In principio era il “verbo” e quindi l’atto di parola, allora dio è effetto della parola, una produzione della parola, questo, detto un po’ di secoli fa sarebbe Le costato il collo...

- Intervento:...

Si, laddove si instaura il pensiero che “altro” è fuori dalla parola, si comincia a cercare questo altro, fuori dalla parola, reperirlo da qualche parte, che sia fuori dalla parola evidentemente, da qui tutta la ricerca del discorso occidentale per reperirlo, consolidarlo o istituirlo. Oppure ciascun elemento procede dall’atto di parola, con tutto ciò che questo comporta, che non è poco, che a quanto vado a mano a mano considerando comporta una distanza immensa dal discorso occidentale, cioè dal discorso religioso.

- Intervento:...

Si, qualcuno potrebbe immaginare che ciò che abbiamo fatto è soltanto sostituire dio con la parola

- Intervento: Tommaso parla di Dio come operatore, anche Verdiglione...la questione è di che cosa opera nelle parole, per cui le parole siano tali, perché per esempio attraverso le parole si possano costruire delle cose.
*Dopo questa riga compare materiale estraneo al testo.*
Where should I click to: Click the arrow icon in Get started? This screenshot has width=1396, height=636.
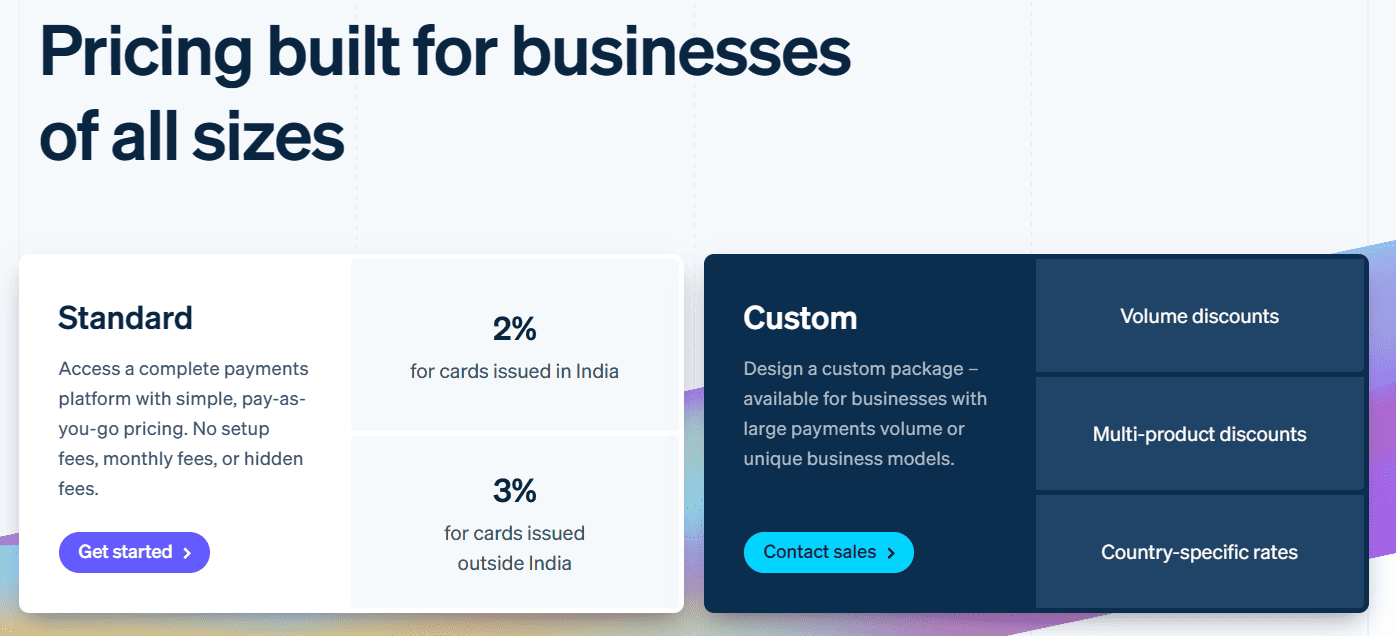(x=187, y=553)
Certo, costruire delle proposizioni che domandano da dove vengono le parole, ciò che distingue tutto ciò dalla religione è il fatto che la parola non è posta come principio né potrebbe porsi in nessun modo come tale, ma come procedura e...

- Intervento:...

Si, poi si può intenderlo come si vuole, a seconda del gioco che si sta giocando, però già pone la questione in termini un po’ curiosi, in principio era il “verbo”, forse in qualsiasi accezione si intenda principio, come dire...in questi termini può non avere nessun senso, posso dire che in principio era il verbo o qualunque altra cosa. Io constato parlando l’esistenza di procedure che mi consentono di proseguire, chiedermi che cosa fosse in principio già è un’operazione che comporta qualche obiezione, nel senso che comporta già l’attribuzione a questo significante “principio” di un senso particolare. Si, certo, si può darglielo, ma nulla ci costringe a farlo, sta qui un po’ anche la differenza di metodo, di procedure di ciò che stiamo dicendo dal discorso occidentale.

- Intervento: Sulle procedure

Io dicevo prima rispetto a questo, il domandarsi rispetto, per esempio alla sofferenza, se questo termine che dico nel caso che soffra, sia considerato un elemento fuori dalla parola, cioè qualcosa che non mi riguarda, nel senso che lo subisco...

- Intervento: Quindi la procedura linguistica sembrerebbe una decisione di porsi nel gioco.

Decisione...

- Intervento: Cercare la relazione fra un termine e un altro è come un continuo fuori e dentro la parola, come nel discorso schizofrenico che si accorge che ciascun elemento è un termine linguistico ma...

Si, il discorso schizofrenico offre questa opportunità, proprio su questo cioè sulla inarrestabilità del rinvio, questo impedisce di considerare che ciascun elemento come rinvio...

- Intervento: Cioè ciascun elemento che interviene come rinvio interviene come dio, e arresta immediatamente il discorso per cui l’elaborazione si arresta su quell’elemento. Accorgersi della produzione della parola, dell’effettuarsi della parola, non comporta il cercare la parola, la relazione...è una procedura linguistica che mi fa dire questo?

Certo, può accadere di non accorgersene.

- Intervento: ma c’è modo di accorgersene, al momento che interviene questa proposizione, questa produzione di parola, che si suppone identica a sé. Questi sono gli intercalari che intervengono, fermi identici, questi occorre che entrino a far parte della parola?

- Intervento: Non è la formulazione in quanto tale, è come funziona, uno può dire qualunque cosa nel senso che questa non lo inchioda da nessuna parte, ma come si diceva prima è un aspetto del gioco che si sta giocando il fatto che la formulazione abbia un senso e quindi vada in una direzione oppure in un’altra, certo può accadere che questa domanda possa...

- Intervento: Che poi questa domanda non ha altra funzione della domanda e risposta: Sono capace? Soffro?

Venerdì parleremo di depressione e nichilismo, e quindi dimostreremo come non ci sia sofferenza senza religione.